Upon Henri-Guillaume's death in 1870, Jacques-Charles Théodore Kunkelmann, who had been a partner since 1851, took the reins of the house. In 1892, his son, Ferdinand-Théodore, succeeded him. His daughter Yolande married Marquis Jean de Suarez d’Aulan in 1926. A pioneer of aviation, this extraordinary man promoted the house by flying around the world in his own plane. During World War II, he accepted the task of hiding weapons in the cellar that would be used by the Champagne Resistance. The day before his arrest by the Gestapo, he fled to North Africa, became a fighter pilot in the famous Lafayette Escadrille, and died in combat in 1944. The Piper-Heidsieck house was placed under sequestration by the occupier and would likely have perished by the Liberation if it hadn't been brilliantly revived by Yolande Kunkelmann d'Aulan, supported by General Baron d’Alès, with whom she remarried in 1945.

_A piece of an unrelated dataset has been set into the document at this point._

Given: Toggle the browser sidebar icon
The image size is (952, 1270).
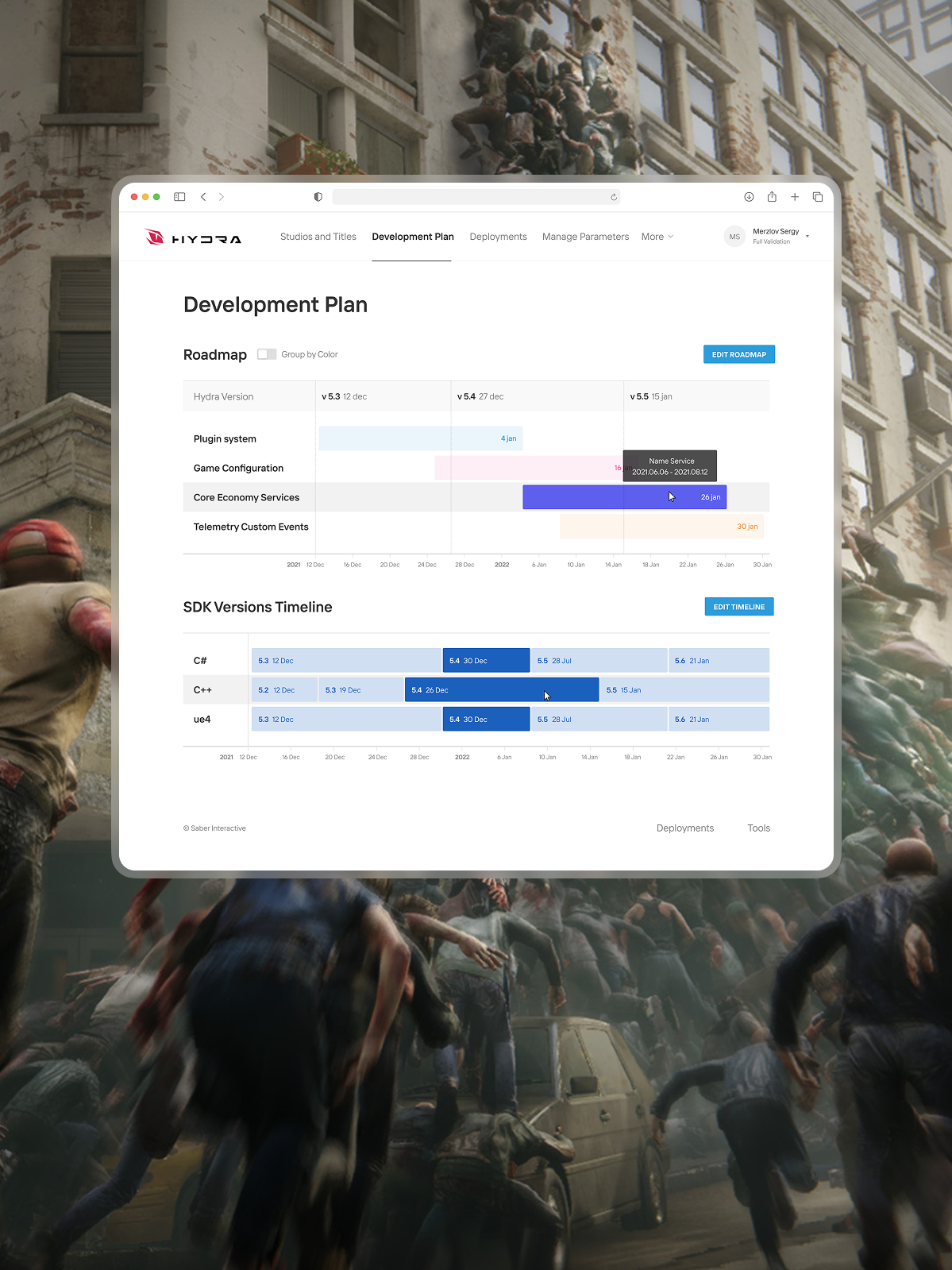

François d’Aulan, the eldest son of Marquis Jean de Suarez d’Aulan and Yolande Kunkelmann, succeeded her in 1957. He presided over the Piper-Heidsieck Champagnes for thirty-three years, balancing development imperatives with family sustainability. In 1988, he passed the torch to the Hériard-Dubreuil family. The family holding EPI, specialized in the wine and luxury sectors and led by Christopher Descours, acquired the company in 2011.

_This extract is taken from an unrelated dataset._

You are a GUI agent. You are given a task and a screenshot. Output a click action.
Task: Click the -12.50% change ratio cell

As for the cellar masters, in 2002, Régis Camus took over the production of the wines of the Piper-Heidsieck house for 16 years, passing the reins to Emilien Boutillat in 2018, who became the youngest cellar master of a major Champagne house at the age of 31.

In July 2022, the house obtained B Corp certification.

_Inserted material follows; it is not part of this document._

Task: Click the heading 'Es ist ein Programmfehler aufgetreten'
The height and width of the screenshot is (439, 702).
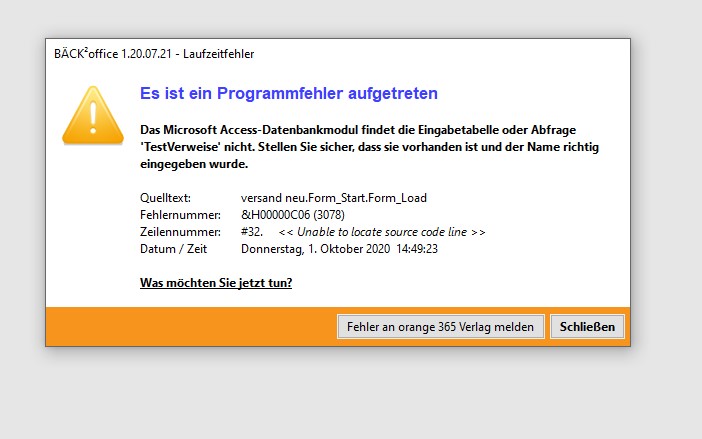Action: coord(288,94)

== The House Champagnes ==

- Cuvée Brut
- Essentiel Extra Brut
- Essentiel Blanc de Blancs
- Essentiel Blanc de Noirs
- Cuvée Sublime
- Rosé Sauvage
- Vintage 2012 / 2014 / 2018
- Hors-Série 1971
- Hors-Série 1982

== History of the Buildings and Cellars ==
In 2008, architect Jacques Ferrier designed the new headquarters of the house in Reims. This establishment is distinguished by a metallic façade resembling a mesh, a signature of the architect inspired by Champagne bubbles.

The Piper-Heidsieck vineyard extends over more than 65 hectares, and the house sources grapes from 240 partner growers, spread across more than 110 crus. In 1995, the vat room was inaugurated with over 200 vats.

== In popular culture ==
In 1933, Piper-Heidsieck was the first Champagne house to appear on the big screen in the film "Sons of the desert" by Laurel and Hardy. This connection with cinema continued in 1953 when Marilyn Monroe expressed her affection for the brand in a press interview.

Since 1993, the Piper-Heidsieck house has maintained its relationship with cinema, serving as the official supplier of the Cannes Film Festival until 2020 and also of the Oscars from 2015 to 2020. The Piper-Heidsieck house maintains its relationship with cinema and has been a patron of the Cinémathèque Française since 2008. It has contributed to the funding of the restoration of Luis Buñuel's film "The Golden Age". Today, the house partners with new festivals that promote inclusion, such as the Independent Film Spirit Awards.

Piper-Heidsieck is the supplier for several sporting events and ceremonies worldwide, including the Australian Open since 2019 and the Ballon d'Or since 2021, the Miami Open since 2023 as well as the Rolex Paris Masters since 2021.

== Collaboration with Haute Couture ==
In 1999 and 2011, Jean-Paul Gaultier dressed Piper-Heidsieck bottles in a red corset and fishnet stockings for a limited edition. This collaboration continued with the avant-garde duo Viktor & Rolf in 2007, and in 2009 with designer Christian Louboutin.